Marketing

Jack Peterson, Managing for Mission
August 1, 2016

 

 

Branding has become a key concept in the strategy for any business today.  This should include faith-based schools.  But as much as administrators realize that competing for students means stepped up marketing efforts, there is still suspicion and misunderstanding around branding strategy.  Is branding really what faith-based schools need to be doing?

For me it’s clear that, to ready themselves for the challenges ahead, faith-based schools must indeed embrace their unique brand.  With the costs of education rising and a broadening range of educational choices families have access to—from magnet schools to charter schools, and home schooling to on-line academies—it will be critical that we distinguish ourselves and create an understanding of and loyalty to our brand.  But there’s a way to do it without forsaking, or for that matter cheapening, our mission or our charism.  The key is in how you define brand.

In my work, I’ve come to define brand as how our mission looks to our publics.  We’d like to think that our mission dictates our brand.  But it doesn’t, at least not by itself.  We can write the most accurate and compelling mission statement we want, but it will not prevent people from formulating their own mission statement for our school based on what they experience.  Having an accurate and compelling mission statement is a good place to start, in fact the right place to start.  But we still have to ask how this will look to the families we exist to serve.  Ignatius of Loyola knew this as well as anyone, and the Jesuit schools and ministries he inspired understand that simply having the right message isn’t enough.  We have to communicate it effectively.  There’s an old Jesuit saying, “We bring them in their door so that we can bring them out ours.”  People aren’t always ready to hear our message.  But if we understand what they are ready for, we can lead them beyond where they’re at to something deeper.

How do we do that?  To answer this question, I’d like to draw from what I learned from the marketing firm, JayRay (www.JayRay.com).  JayRay looks at brand as having three components—3 P’s if you will:  Position, Personality and Promise.  I like these three P’s because they give me a strategy for approaching the challenge of branding, and they are congenial to the spirit of a faith-based school.

◆ ◆ ◆ ◆

> [OBJECTIVES]:
[1] Quote the piece on branding for faith-based schools, starting with "Jack Peterson, Managing" and going on through "to be doing?".
[2] Please summarize the piece on branding for faith-based schools in two sentences.

◆ ◆ ◆ ◆

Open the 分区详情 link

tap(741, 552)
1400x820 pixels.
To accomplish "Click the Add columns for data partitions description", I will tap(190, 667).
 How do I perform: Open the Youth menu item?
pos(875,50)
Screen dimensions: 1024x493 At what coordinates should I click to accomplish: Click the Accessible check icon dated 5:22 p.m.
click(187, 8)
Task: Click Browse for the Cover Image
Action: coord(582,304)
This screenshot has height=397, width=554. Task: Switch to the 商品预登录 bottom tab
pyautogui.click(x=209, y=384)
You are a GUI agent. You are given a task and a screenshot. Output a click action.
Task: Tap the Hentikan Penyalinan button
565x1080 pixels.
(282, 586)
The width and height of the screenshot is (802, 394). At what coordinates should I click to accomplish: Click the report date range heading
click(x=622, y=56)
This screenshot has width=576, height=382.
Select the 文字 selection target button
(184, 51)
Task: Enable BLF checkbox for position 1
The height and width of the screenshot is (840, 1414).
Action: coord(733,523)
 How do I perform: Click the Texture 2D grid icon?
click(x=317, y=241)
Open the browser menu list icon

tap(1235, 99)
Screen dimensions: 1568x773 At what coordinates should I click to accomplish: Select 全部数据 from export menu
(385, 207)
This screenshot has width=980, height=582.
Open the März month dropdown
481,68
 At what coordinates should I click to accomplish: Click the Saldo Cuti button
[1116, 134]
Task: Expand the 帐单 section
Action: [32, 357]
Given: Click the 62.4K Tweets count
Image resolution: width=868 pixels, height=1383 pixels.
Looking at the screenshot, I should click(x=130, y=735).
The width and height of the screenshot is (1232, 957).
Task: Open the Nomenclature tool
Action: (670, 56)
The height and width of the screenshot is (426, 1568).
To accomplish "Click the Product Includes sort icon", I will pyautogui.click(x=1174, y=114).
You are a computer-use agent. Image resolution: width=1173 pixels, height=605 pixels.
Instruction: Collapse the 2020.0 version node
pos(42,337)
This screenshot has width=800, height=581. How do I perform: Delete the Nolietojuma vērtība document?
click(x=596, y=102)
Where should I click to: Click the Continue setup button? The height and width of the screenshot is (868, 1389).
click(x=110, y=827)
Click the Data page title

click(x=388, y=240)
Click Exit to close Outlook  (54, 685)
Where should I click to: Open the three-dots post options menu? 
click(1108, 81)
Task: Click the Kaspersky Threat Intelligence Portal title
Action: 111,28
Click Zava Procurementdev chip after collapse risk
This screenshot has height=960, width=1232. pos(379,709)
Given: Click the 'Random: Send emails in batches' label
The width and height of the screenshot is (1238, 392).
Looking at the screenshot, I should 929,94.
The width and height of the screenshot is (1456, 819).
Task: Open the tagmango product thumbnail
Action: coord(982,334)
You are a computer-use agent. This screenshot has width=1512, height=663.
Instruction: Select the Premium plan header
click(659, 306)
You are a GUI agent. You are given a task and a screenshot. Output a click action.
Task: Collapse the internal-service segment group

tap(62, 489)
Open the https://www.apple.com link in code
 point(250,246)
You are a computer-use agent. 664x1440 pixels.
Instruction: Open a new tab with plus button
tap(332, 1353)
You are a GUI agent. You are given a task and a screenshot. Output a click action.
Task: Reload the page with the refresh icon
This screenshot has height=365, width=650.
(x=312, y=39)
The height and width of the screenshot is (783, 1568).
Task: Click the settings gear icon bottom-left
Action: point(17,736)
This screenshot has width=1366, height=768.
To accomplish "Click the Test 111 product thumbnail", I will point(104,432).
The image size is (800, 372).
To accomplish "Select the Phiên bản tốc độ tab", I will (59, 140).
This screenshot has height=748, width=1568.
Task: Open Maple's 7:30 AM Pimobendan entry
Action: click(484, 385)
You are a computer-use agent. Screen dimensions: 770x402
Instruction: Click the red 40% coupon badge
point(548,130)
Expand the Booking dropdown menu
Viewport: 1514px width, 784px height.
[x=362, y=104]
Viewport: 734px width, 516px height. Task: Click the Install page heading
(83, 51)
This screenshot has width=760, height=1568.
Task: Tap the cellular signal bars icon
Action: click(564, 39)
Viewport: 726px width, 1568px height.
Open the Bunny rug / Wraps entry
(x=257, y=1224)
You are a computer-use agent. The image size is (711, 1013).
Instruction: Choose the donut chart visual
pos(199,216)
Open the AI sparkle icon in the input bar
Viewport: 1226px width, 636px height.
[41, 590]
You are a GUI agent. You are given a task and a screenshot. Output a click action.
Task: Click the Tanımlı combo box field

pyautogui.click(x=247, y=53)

◆ ◆ ◆ ◆

> [EXERCISE ANSWERS]:
[1]
Jack Peterson, Managing for Mission
August 1, 2016

 

 

Branding has become a key concept in the strategy for any business today.  This should include faith-based schools.  But as much as administrators realize that competing for students means stepped up marketing efforts, there is still suspicion and misunderstanding around branding strategy.  Is branding really what faith-based schools need to be doing?

[2] Faith-based schools must embrace their unique brand to distinguish themselves as costs rise and families gain more educational choices. They can do this without cheapening their mission if they define brand as how the mission looks to their publics, communicate it effectively, and use the marketing firm JayRay's three components of Position, Personality and Promise.